Following the deal, which it expects to close by the end of June next year, MUFG will focus on corporate and investment banking in the United States through other units and through its partnership with Morgan Stanley, which is a fifth owned by the Japanese bank.

"We can't succeed without a certain scale of business," Morito Emi, a managing director for corporate planning at the Japanese bank, said at a press briefing. "There's a lot of mergers and acquisitions going on there," he added.

In order to compete, MUB, which has around 300 branches mostly on the West Coast of the United States, would have had to invest heavily in new digital technology to keep pace with bigger rivals offering new online banking services, Emi said.

U.S. banking industry consolidation gathered pace under President Donald Trump, with deals reaching $55 billion in value last year, the highest in more than a decade.

The number of commercial banks in the United States has fallen by about 10,000, or 70%, over the past 20 years, with President Joe Biden's administration looking to deter M&A deals it sees as harmful to competition.

MUFG's push into U.S. banking has been part of a strategy to expand business overseas to boost profits because ultra-low interest rates and a shrinking population in Japan have made it difficult to earn at home.

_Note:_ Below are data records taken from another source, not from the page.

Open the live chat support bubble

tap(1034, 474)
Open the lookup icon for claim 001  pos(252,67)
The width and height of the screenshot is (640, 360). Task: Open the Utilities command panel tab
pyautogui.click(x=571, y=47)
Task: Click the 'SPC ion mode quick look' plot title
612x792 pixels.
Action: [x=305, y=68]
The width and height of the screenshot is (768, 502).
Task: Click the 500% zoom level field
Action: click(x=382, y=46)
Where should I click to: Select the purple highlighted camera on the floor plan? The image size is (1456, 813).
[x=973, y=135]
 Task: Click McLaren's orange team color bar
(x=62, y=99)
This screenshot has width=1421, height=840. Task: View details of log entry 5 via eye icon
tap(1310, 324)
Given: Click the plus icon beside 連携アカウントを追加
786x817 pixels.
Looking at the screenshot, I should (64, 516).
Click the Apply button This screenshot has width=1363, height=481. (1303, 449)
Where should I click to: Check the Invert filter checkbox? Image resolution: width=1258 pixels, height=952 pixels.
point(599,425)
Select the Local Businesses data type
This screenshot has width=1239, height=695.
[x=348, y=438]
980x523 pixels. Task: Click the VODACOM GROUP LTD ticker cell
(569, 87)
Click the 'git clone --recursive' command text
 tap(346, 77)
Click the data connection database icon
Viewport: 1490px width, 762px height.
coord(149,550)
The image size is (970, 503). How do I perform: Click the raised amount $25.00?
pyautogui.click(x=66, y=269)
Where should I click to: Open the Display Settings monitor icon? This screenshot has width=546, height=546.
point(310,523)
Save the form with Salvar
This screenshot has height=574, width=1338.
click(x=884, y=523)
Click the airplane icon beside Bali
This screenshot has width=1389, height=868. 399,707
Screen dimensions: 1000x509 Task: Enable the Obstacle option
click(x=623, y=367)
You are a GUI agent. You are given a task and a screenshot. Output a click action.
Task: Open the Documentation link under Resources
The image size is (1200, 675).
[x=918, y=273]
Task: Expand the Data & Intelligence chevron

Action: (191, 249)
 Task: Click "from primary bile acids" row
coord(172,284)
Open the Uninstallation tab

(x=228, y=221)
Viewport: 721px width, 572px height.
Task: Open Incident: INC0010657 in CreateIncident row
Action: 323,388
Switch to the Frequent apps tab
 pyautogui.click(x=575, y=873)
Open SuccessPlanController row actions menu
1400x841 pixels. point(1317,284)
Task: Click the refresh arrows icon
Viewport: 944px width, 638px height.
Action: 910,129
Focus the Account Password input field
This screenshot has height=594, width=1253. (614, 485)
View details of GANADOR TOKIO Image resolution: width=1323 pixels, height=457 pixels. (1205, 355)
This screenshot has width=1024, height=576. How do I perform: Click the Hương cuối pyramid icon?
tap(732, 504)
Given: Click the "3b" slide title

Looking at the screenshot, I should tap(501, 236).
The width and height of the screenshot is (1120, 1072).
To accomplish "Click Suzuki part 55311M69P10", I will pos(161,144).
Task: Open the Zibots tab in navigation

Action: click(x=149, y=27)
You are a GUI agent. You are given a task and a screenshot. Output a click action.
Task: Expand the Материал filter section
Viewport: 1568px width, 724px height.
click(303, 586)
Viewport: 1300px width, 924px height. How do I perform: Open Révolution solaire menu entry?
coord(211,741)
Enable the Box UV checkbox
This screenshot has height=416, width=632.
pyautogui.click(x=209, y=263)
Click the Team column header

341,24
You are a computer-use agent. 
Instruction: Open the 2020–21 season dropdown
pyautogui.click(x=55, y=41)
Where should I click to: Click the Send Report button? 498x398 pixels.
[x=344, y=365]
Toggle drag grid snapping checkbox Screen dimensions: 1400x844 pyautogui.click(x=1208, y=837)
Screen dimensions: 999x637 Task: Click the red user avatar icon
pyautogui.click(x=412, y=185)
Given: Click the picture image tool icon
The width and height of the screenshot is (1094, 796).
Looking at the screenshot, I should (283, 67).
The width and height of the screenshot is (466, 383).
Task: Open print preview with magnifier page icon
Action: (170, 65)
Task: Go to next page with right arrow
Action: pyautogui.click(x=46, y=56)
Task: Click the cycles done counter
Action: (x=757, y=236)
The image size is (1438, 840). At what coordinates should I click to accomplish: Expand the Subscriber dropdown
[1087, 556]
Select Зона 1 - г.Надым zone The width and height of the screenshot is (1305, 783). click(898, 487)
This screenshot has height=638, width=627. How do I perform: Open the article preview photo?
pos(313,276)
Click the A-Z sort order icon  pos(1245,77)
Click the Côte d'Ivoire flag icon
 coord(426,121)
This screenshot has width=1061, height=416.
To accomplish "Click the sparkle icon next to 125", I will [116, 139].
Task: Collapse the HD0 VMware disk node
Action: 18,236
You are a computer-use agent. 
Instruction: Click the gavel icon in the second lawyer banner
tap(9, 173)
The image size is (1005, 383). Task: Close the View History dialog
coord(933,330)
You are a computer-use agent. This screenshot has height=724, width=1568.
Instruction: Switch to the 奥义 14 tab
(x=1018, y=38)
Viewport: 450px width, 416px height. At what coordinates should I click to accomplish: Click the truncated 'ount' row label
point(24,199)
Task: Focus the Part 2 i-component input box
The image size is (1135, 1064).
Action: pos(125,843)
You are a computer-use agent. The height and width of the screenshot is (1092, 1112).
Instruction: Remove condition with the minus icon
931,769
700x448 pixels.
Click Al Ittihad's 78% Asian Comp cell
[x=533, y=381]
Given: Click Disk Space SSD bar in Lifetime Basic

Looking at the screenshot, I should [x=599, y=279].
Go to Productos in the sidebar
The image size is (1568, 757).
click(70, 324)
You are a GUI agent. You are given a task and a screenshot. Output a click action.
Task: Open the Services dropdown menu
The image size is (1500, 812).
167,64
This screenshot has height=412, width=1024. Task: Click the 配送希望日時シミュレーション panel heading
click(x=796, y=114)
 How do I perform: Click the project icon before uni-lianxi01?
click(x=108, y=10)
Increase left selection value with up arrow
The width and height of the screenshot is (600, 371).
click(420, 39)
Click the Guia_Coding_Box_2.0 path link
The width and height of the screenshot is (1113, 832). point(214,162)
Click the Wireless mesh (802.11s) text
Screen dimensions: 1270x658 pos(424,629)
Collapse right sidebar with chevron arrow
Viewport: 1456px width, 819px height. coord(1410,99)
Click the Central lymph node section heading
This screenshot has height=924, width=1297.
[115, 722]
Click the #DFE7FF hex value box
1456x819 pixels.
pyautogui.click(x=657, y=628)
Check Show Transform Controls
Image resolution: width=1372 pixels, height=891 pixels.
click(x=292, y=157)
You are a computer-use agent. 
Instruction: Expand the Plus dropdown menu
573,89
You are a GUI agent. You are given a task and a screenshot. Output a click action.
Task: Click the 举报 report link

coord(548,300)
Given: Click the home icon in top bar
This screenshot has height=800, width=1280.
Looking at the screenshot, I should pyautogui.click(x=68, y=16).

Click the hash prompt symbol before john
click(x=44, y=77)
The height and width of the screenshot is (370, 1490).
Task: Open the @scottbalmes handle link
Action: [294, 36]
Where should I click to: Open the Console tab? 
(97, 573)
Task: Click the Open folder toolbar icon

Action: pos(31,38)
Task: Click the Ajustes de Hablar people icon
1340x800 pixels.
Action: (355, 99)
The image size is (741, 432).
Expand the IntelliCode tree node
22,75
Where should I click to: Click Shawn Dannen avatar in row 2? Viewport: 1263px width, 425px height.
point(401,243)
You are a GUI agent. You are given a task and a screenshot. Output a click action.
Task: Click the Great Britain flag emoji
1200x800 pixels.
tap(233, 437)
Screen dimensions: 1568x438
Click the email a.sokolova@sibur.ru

The deal with Bancorp comes as MUFG shifts its focus more to other parts of Asia.

Mitsubishi UFJ in 2008 paid around $3.5 billion for the third of Mitsubishi Union Bank it did not already control. With assets of $132 billion, it provides corporate, commercial and retail banking as well as wealth management.

In addition to the $8 billion of cash and stocks from Bancorp, the Japanese parent will also get around $9.6 billion from dividends or share repurchases at MUB, bringing the total value of the transaction to $17.6 billion.

Part of MUB's administrative functions and its corporate and investment banking departments will be transferred to other parts of MUFG's U.S. operations.